Jacques CASSARD, le corsaire oublié
Récit biographique
L’Ancre de Marine Editions
La version illustrée et imprimée de cet ouvrage est disponible dans les bonnes librairies et sur notre site :
ISBN : 9782841413584
www.ancre-de-marine.com
© Franck Martin — 2015 — France.
Tous droits réservés pour la présente édition.
« La raison d’État est une raison mystérieuse
inventée par la politique pour autoriser ce qui se fait sans raisons ».
Charles Le Marquetel de Saint-Denis, seigneur de Saint-Évremond,
moraliste et critique libertin français (1613-1703)
« L’ingratitude se pardonne, mais ne s’oublie pas ».
Auguste de Labouïsse-Rochefort,
Pensées, observations et réflexions morales (1810)
Préambule
En cette fin du XVIIe siècle, la ville bretonne de Nantes compte environ quarante mille âmes ; elle a pour blason«De gueules au navire d’or habillé d’hermines, voguant sur une mer de sinople, au chef d’hermines, l’écu timbré d’une couronne comtale et entouré d’une cordelière ». Ces armoiries évoquent la mer de sinople, c’est-à-dire verte et non pas d’azur comme fréquemment en héraldique. Ce vert symbolise le fleuve qui se jette dans l’océan et la cordelière représente l’insigne de l’ordre fondé par Anne de Bretagne en l’honneur de Saint-François D’Assise.
Il est vrai que l’eau est omniprésente dans cette ville d’estuaire dont la configuration a épousé celle de la Loire et de ses deux affluents : l’Erdre au nord et la Sèvre au sud.

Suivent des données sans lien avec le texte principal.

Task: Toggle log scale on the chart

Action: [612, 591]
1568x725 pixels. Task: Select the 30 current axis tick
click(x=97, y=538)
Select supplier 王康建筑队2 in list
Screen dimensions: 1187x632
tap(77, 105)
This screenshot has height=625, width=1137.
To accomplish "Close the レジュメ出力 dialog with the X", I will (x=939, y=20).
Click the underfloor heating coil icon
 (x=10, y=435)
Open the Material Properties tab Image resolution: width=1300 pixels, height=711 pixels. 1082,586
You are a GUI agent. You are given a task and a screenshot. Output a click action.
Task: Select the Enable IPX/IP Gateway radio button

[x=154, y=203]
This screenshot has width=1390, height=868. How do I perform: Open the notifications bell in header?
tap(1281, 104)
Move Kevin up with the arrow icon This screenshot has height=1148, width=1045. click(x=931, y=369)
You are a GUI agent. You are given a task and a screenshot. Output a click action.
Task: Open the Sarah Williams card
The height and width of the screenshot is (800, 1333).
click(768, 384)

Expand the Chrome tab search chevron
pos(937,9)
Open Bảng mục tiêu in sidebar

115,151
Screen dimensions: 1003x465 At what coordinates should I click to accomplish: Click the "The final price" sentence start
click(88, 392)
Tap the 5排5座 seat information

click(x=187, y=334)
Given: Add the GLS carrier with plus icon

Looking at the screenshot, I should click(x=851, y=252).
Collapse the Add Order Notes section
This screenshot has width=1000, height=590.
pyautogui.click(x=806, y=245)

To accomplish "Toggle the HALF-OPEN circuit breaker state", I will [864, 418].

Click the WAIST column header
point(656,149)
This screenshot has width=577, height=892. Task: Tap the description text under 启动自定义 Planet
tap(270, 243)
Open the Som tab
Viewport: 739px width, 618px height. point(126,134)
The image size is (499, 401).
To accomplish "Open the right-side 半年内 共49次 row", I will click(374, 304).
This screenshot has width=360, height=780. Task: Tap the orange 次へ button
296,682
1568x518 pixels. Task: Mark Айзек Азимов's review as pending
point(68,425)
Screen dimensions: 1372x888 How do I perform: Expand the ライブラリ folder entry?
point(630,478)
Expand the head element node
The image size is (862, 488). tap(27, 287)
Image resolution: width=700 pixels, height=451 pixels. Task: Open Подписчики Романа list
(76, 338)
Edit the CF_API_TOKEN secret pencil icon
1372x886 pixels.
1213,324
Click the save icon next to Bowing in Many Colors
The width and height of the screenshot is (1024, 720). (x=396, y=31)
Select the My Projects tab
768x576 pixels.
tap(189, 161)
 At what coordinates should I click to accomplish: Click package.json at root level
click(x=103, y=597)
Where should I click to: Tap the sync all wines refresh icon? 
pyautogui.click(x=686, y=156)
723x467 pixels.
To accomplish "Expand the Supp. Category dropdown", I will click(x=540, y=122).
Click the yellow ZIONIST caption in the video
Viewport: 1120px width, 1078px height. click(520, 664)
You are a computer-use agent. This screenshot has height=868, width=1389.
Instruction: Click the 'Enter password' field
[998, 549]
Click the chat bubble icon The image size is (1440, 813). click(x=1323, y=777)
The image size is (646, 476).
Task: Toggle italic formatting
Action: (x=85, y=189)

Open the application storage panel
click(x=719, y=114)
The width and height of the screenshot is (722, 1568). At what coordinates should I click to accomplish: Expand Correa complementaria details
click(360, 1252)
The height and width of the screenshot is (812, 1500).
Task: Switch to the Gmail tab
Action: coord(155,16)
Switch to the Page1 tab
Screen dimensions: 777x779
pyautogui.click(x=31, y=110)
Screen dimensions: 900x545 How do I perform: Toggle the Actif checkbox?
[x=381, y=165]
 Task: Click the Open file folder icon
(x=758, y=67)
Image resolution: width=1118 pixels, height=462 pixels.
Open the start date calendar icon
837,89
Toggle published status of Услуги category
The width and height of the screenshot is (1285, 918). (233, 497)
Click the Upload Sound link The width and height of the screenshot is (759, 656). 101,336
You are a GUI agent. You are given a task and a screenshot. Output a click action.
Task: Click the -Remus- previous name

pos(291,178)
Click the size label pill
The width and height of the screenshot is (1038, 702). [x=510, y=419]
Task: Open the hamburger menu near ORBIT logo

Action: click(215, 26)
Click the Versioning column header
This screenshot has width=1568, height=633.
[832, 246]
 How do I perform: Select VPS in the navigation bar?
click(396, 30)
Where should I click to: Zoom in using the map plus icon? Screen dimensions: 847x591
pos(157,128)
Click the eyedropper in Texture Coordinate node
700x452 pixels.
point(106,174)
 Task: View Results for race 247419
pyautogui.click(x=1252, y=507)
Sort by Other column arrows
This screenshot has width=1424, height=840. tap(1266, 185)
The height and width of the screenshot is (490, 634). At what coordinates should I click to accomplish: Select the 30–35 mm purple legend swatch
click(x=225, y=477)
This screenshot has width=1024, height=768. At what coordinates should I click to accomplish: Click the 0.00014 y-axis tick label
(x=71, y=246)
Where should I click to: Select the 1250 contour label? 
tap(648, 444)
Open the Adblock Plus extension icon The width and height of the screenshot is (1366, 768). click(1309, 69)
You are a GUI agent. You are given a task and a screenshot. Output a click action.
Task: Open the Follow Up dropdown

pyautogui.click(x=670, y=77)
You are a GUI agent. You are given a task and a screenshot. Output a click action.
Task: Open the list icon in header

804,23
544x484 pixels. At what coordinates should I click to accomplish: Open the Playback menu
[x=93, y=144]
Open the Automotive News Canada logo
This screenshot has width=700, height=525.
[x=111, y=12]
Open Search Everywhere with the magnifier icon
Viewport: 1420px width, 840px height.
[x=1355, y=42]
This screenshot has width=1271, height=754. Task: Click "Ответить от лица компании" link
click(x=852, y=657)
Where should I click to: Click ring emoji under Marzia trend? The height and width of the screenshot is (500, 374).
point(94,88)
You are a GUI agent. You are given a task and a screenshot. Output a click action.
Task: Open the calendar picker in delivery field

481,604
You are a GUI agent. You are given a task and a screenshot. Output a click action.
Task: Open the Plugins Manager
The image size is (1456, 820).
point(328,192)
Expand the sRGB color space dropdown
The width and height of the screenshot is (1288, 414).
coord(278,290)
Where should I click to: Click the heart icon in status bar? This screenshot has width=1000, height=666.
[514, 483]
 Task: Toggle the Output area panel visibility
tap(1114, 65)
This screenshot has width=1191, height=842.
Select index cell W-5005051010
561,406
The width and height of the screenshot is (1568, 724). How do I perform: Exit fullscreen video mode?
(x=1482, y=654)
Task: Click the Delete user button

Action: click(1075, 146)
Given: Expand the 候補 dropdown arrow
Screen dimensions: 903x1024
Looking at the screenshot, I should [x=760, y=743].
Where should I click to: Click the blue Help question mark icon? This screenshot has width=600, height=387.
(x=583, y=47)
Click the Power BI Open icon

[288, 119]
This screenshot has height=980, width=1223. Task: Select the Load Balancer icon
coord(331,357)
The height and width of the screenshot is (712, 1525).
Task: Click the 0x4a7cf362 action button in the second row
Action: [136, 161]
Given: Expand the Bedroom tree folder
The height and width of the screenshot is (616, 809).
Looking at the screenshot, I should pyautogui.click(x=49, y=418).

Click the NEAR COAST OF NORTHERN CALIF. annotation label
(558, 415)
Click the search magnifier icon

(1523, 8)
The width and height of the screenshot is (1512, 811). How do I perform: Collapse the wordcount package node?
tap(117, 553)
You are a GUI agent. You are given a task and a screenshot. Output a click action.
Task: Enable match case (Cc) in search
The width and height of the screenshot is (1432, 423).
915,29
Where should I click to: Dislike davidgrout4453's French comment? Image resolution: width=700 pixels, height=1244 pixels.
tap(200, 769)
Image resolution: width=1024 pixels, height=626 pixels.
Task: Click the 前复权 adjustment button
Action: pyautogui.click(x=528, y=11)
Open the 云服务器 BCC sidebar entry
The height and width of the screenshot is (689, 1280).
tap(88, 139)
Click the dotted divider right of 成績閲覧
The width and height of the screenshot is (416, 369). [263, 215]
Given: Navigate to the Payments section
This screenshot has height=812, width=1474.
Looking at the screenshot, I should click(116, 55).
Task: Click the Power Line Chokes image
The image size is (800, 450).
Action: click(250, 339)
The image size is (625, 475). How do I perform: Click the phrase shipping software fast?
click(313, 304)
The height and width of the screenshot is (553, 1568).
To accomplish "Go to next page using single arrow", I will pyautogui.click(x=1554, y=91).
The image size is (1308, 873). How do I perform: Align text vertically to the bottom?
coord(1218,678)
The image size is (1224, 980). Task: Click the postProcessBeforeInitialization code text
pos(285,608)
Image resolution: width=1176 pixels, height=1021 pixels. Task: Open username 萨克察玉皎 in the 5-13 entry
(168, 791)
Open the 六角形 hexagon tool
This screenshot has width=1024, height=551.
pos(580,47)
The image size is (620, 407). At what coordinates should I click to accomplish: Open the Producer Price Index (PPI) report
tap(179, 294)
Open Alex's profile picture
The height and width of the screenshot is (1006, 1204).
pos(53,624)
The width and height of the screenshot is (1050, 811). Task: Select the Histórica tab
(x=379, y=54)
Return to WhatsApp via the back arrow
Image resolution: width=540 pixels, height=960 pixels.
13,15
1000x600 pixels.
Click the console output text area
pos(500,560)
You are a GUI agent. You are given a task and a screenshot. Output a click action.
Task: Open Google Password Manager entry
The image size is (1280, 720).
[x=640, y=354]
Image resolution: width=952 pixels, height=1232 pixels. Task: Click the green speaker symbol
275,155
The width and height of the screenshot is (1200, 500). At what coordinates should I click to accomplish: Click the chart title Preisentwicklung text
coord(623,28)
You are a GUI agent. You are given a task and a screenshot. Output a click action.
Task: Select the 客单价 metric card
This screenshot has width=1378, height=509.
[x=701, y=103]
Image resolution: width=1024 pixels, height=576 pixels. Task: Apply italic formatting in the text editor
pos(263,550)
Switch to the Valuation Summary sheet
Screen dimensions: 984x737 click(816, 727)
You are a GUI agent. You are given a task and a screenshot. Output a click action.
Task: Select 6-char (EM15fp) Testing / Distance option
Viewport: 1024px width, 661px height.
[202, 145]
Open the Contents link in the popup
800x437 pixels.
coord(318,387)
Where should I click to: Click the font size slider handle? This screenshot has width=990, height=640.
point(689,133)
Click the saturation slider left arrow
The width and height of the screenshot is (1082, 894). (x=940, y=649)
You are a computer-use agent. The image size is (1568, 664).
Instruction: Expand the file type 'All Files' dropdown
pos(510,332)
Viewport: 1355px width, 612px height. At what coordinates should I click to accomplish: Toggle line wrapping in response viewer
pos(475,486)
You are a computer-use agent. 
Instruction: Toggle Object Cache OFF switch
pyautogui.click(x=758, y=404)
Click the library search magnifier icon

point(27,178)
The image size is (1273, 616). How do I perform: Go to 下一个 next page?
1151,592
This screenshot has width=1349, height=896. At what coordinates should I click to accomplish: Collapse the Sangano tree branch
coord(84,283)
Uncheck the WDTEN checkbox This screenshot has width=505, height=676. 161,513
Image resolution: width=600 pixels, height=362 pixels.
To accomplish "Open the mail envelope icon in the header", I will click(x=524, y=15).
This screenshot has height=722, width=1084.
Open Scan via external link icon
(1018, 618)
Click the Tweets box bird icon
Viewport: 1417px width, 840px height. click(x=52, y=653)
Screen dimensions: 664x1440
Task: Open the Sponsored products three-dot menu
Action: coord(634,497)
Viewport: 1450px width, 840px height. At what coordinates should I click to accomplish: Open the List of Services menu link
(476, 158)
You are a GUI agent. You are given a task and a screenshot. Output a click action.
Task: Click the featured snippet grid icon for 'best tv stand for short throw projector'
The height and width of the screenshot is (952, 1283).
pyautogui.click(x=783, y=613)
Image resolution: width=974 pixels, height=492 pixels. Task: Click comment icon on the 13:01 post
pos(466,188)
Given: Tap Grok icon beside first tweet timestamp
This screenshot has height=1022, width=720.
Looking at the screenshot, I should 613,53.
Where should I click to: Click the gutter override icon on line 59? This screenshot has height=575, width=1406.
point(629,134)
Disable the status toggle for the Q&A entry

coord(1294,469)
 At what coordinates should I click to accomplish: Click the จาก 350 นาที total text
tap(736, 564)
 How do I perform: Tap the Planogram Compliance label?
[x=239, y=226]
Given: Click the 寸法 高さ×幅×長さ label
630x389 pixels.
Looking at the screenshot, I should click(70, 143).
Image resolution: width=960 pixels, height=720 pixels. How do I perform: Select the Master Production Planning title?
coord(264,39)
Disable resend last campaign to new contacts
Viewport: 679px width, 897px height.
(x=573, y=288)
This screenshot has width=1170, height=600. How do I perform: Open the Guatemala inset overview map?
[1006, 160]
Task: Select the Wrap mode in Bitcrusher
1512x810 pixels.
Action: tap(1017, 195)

Principalement concentrée sur la rive nord du fleuve, la cité se disperse un peu sur un chapelet d’îles reliées par le pont de Pirmil qui ouvre le cœur de la cité des Ducs de Bretagne vers le Poitou. Cet unique pont de pierre constitue une démarcation entre la Loire fluviale et la Loire maritime. En amont, le port Maillard concentre l’activité marchande destinée aux Nantais et plus largement aux Ligériens établis sur les bords de la Loire et de ses affluents navigables. En aval, le port maritime reçoit des hauturiers et des gabares qui déversent leurs cargaisons sur les quais et en chargent, en particulier des barriques de vin. Une noria de bateaux de Loire, seules embarcations à pouvoir passer sous les arches du pont de Pirmil, assure le transbordement d’un port à l’autre.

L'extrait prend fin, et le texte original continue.